» **What you will do**
Only one stretch of the data below is wanted: the lines from the one with "The image size is (1568, 725)." through the one with "Show more watched stocks with right arrow", repeated exactly.

» **Information provided**
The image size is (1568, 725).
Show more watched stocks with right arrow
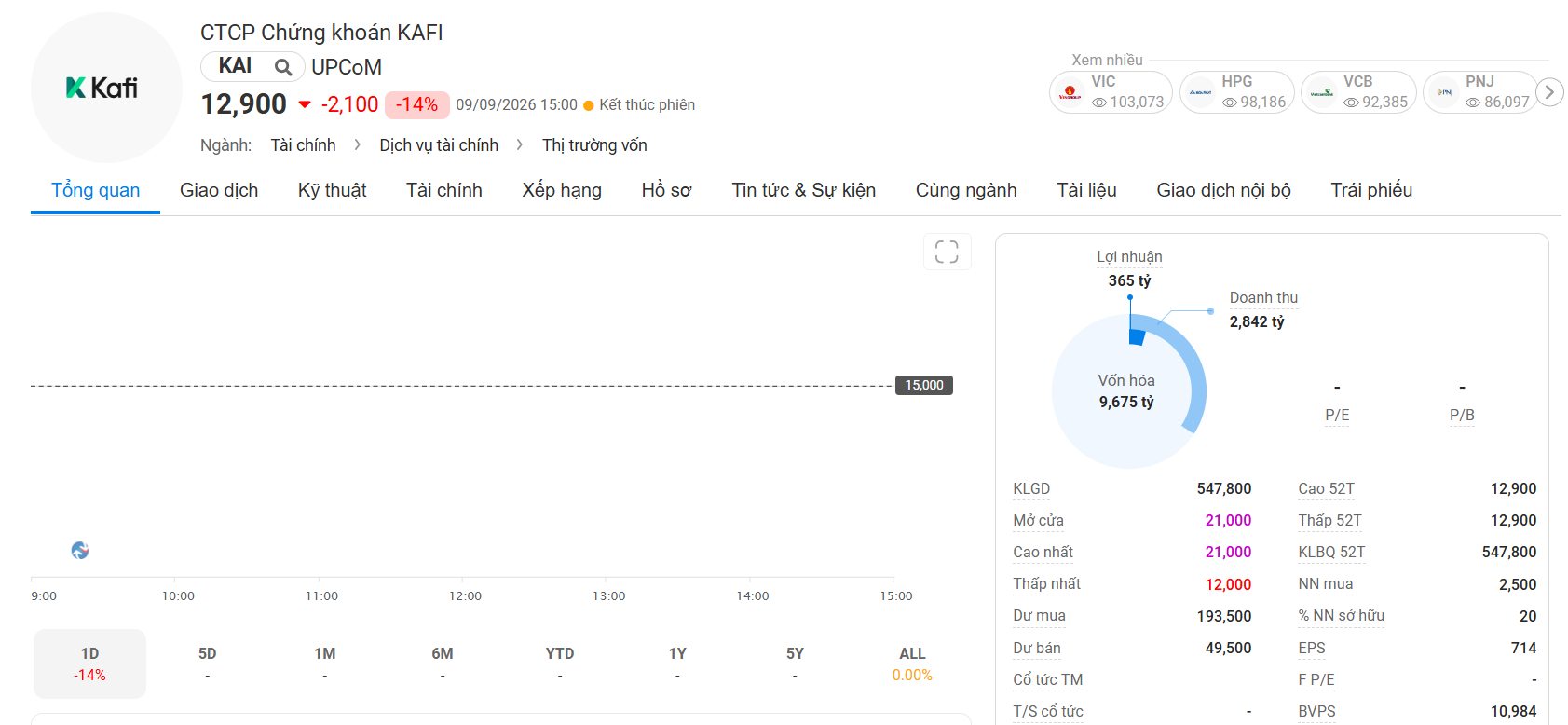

==

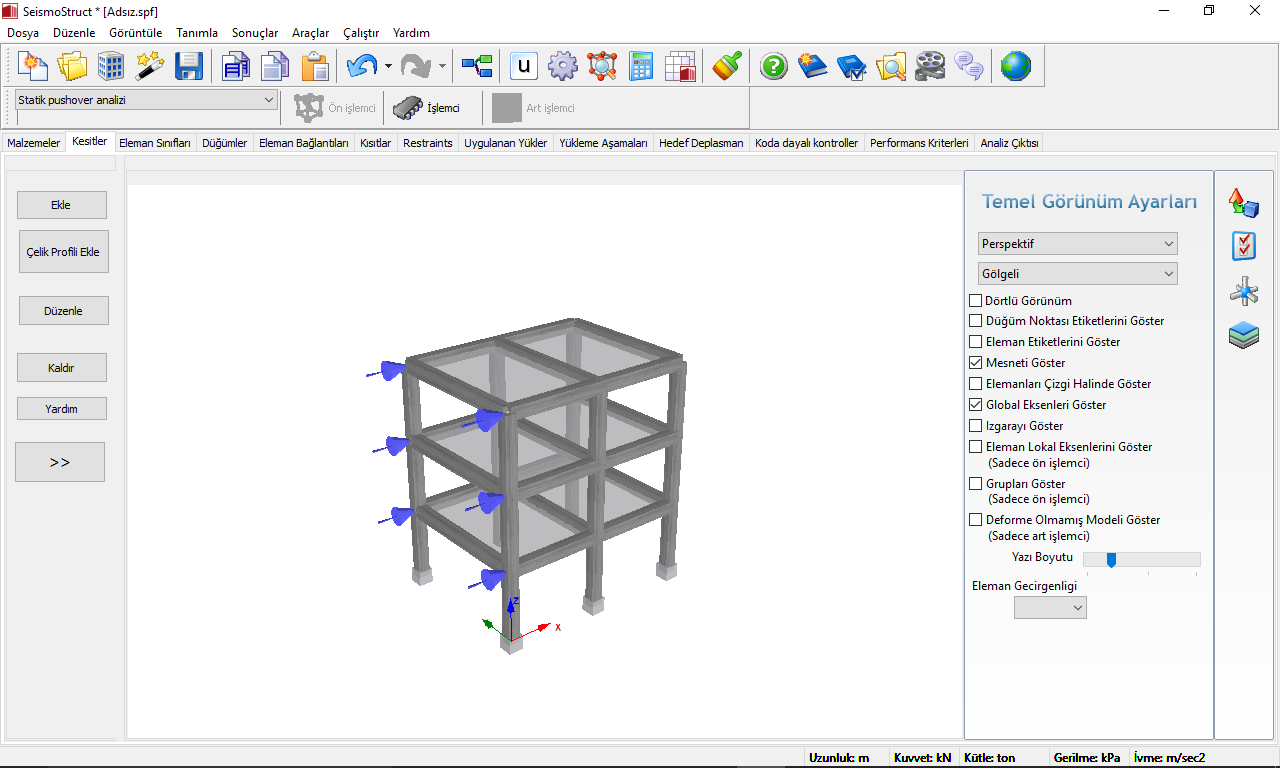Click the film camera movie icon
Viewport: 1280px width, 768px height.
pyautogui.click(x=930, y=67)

» **Result**
The image size is (1568, 725).
Show more watched stocks with right arrow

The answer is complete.